L’ambassadeur Ronald Sanders estime que le Conseil présidentiel de transition a échoué…

Ronald Sanders, Ambassadeur de Antigua et Barbuda aux USA et a l'OEA

PORT-AU-PRINCE, vendredi 6 février 2026 (RHINEWS) « Le mandat du Conseil présidentiel de transition a échoué sur tous les volets de son propre mandat », affirme Sir Ronald Sanders, ambassadeur d’Antigua-et-Barbuda auprès des États-Unis et de l’Organisation des États américains (OEA). Selon lui, le Conseil, dont le mandat prend fin le 7 février, n’a jamais été adopté par le peuple haïtien et a été « largement perçu comme une construction à neuf têtes, lourde, tournée vers elle-même et vulnérable aux rivalités, à la corruption et aux ambitions personnelles ».

L’ambassadeur souligne que la sécurité n’a pas été consolidée, la vie quotidienne des Haïtiens ne s’est pas améliorée, et les élections destinées à rétablir l’ordre constitutionnel restent « introuvables à l’horizon ». Sanders reconnaît néanmoins « quelques gains tactiques » obtenus par la police haïtienne, soutenue par des partenaires internationaux, mais ces succès « ne rachètent pas l’échec stratégique » du Conseil.

Edmonde Supplice Beauzile, ancienne parlementaire et dirigeante politique, met en garde contre un manque de courage civique. Elle estime qu’Haïti « souffre moins d’un manque de diagnostic que d’un refus collectif d’accepter le traitement » et appelle les dirigeants à « placer le pays au-dessus des ambitions personnelles ».

Pierre Espérance, directeur exécutif du Réseau national de défense des droits humains (RNDDH), prévoit que tous les membres du Conseil quitteront leurs fonctions le 7 février. Il insiste sur la nécessité d’éviter un gouvernement par décret et recommande que toute autorité intérimaire soit « encadrée par une feuille de route claire en matière de gouvernance, de sécurité et d’élections, avec un mécanisme de contrôle indépendant ».

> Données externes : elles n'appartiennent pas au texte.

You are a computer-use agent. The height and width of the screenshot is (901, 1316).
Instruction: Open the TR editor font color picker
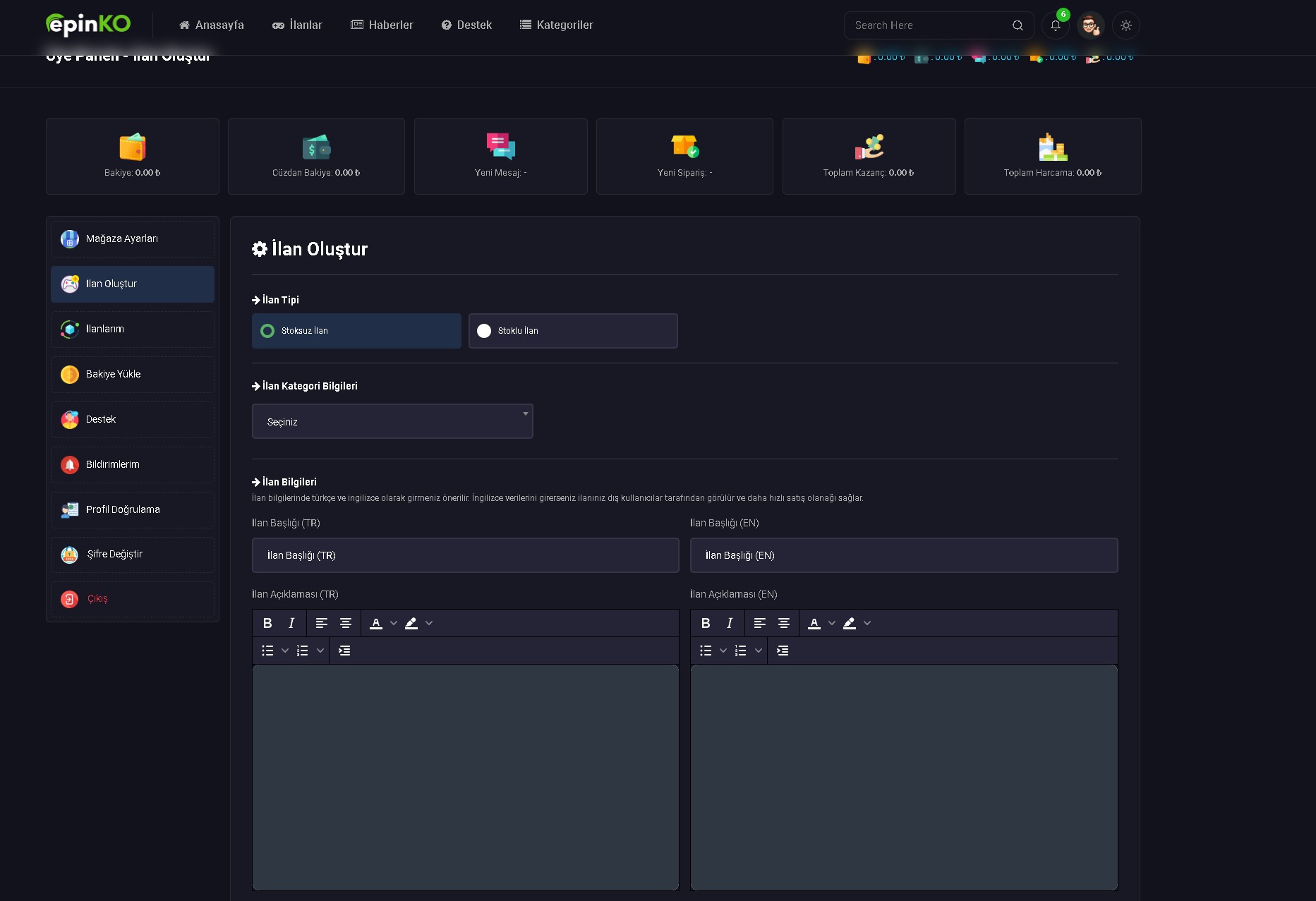(x=394, y=623)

Selon Sanders, la Constitution haïtienne prévoit que l’autorité exécutive soit exercée collectivement par le Conseil des ministres, que préside le Premier ministre. Une autorité temporaire, limitée et soumise au contrôle de la société civile, « lierait le pouvoir à la responsabilité collective » et constituerait un cadre légal et proportionné pour la transition en attendant des élections.

L’ambassadeur insiste également sur le rôle de la communauté internationale : « Le soutien opérationnel et les ressources pour les besoins sociaux et économiques doivent accompagner toute transition », faute de quoi le cycle de l’échec risque de se répéter sous une autre forme.